Stablecoins—cryptocurrencies pegged to stable assets like the US dollar—receive particular attention. Only 21% of jurisdictions have finalized stablecoin frameworks. Regulators recognize that applying traditional payment or securities rules to stablecoins requires significant adjustment. Requirements for reserve composition, custody, redemption rights, and disclosure vary across jurisdictions, creating challenges for globally circulating stablecoins.
Crypto-asset service providers (CASPs) face increasing licensing requirements. While many jurisdictions mandate registration primarily for anti-money laundering purposes, comprehensive frameworks addressing governance, risk management, and prudential requirements remain less common. Higher-risk activities like crypto lending, borrowing, and margin trading receive comprehensive regulation in only two surveyed jurisdictions—Bermuda and the Bahamas.
Cross-border cooperation presents particular challenges. Crypto markets are inherently global; a service provider may operate in dozens of jurisdictions simultaneously. Yet cross-border information sharing among regulators remains fragmented, inconsistent, and insufficient. Divergent definitions, fragmented responsibilities among domestic authorities, and legal barriers like privacy laws impede coordinated responses to potential systemic risks.
IOSCO, the international securities regulators body, also assessed implementation of its crypto recommendations focused on investor protection. Most jurisdictions are still developing frameworks, though significant progress is being made. Key areas addressed include governance, conflicts of interest, fraud prevention, custody requirements, and retail client protections.
This regulatory evolution reflects crypto’s maturation from fringe experiment to significant financial sector component. Regulators balance innovation encouragement with consumer protection and financial stability. Overregulation risks driving activity underground or offshore; underregulation risks investor harm and systemic contagion.

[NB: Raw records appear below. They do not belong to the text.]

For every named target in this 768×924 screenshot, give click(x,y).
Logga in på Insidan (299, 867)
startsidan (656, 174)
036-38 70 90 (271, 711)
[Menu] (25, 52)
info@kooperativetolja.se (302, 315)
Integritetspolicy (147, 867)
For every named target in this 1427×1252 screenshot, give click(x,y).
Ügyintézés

The coming years will likely see continued regulatory convergence as international bodies press for consistent standards. However, fundamental tensions remain. Crypto’s borderless nature conflicts with jurisdiction-based regulation. Pseudonymous transactions challenge anti-money laundering frameworks. Decentralized systems resist traditional regulatory targets. How regulators navigate these tensions will shape cryptocurrency’s future role in the global financial system.